世界中を驚かせた英国の欧州連合(EU)離脱派の勝利。金融市場は、記録的な英ポンド安、円高、株安、債券高で反応した。市場ではEU分裂の機運や世界経済の停滞リスクが高まりかねないと心配する声が広がっている。

  日本時間24日午前6時の投票締め切り直後、ユーガブが公表した調査結果は、残留52%・離脱48%。しかし、開票が進むと離脱派が逆転。英BBC放送は正午すぎに離脱派が勝利したとの予測を伝えた。

  早朝の外国為替市場では、ポンドが対ドルで年初来高値を更新したが、その6時間後には前日比10%超も下げ、1985年以来の安値を付けた。ポンド急落は、ユーロが99年の導入以降で最大の下落率を記録する売り圧力にもなった。円は対ドルで2013年11月以来の1ドル=99円台に突入し、日経平均株価は1300円を超える下落。長期金利の指標となる新発10年物国債利回りはマイナス0.215%と過去最低を更新した。

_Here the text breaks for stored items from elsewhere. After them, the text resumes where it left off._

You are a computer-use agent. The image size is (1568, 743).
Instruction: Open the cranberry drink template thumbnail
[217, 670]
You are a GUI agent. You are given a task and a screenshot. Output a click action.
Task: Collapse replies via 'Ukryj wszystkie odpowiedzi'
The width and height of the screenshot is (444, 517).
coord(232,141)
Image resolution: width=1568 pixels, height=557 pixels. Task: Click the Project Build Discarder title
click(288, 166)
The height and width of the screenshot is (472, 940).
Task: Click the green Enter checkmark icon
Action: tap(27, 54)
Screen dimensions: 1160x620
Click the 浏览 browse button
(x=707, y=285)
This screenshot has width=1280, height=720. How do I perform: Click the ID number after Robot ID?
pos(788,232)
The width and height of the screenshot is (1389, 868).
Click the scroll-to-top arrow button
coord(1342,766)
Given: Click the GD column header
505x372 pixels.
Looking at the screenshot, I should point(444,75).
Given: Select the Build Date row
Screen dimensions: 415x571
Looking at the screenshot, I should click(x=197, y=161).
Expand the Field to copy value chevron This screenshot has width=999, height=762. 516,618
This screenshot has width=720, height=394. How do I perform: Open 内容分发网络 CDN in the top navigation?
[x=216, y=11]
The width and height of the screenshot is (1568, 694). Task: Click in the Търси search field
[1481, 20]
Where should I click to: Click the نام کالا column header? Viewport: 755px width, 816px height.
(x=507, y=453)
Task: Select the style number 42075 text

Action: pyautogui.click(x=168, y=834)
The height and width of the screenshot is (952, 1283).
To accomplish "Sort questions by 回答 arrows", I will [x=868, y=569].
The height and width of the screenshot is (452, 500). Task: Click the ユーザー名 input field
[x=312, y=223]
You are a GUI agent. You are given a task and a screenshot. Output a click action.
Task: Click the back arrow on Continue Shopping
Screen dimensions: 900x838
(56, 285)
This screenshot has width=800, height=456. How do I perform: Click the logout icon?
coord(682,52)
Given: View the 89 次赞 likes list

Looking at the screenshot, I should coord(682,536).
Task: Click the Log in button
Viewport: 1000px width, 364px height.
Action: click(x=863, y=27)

  三菱UFJモルガン・スタンレー証券の石井純チーフ債券ストラテジストは「離脱派勝利の背景には、相当根深い反EU感情があるようだ。日本人にはなかなか理解しがたいが」と語る。「世界的なリスクオフの流れが続く上、大陸欧州に『反EUドミノ』的な動きが出てくると、円への逃避を通じて日本に悪影響が及ぶ恐れがある。伝統的な円高デフレ・景気後退の懸念が高まるからだ」と言う。

  麻生太郎財務相は、英国民投票の大勢が決まった午後の記者会見で、「為替市場の動向を緊張感を持ってこれまで以上に注視し、必要な時にはしっかりと対応する」と円高進行をけん制。日本銀行の黒田東彦総裁も「流動性の供給に万全を期すことを通じ、金融市場の安定確保に努めていく」との声明を発表した。

  EU残留を訴えてきたキャメロン英首相は投票結果を受け、辞意を表明。イングランド銀行は安定確保のため、あらゆる必要な措置を取ると表明したが、FTSE100指数先物は約8%、欧州ストックス600指数は8%超も下落して開始している。スイス中銀は自国通貨の安定を保つため、為替市場に介入した。日本政府関係者によると、主要7カ国(G7)は今日中に電話会議を開き、市場動向について協議する。

  日米欧の主要中銀は民間銀行への流動性供給やポンドからの資本逃避への応戦に向けた準備を整えている。しかし、1992年にポンド売りを仕掛けてイングランド銀を打ち負かした著名投資家のジョージ・ソロス氏は21日付の英紙ガーディアンへの寄稿で、EU離脱が決まれば「ポンドの対ドル相場は少なくとも15%、場合によっては20%余り下落」し、今週末は「暗黒の金曜日」になると予想していた。

  岡三証券の鈴木誠債券シニアストラテジストは「今夜の欧米市場を確認した上で、主要中銀の協調姿勢が固まってくるのではないか。米利上げは年内1回も難しくなる可能性がある」と指摘。「まずは市場を落ち着かせることが第一だ。リーマンショック並みの衝撃だ。7-8年サイクルで起こるとは言われているが。立ち直るには時間がかかりそうだ」と懸念している。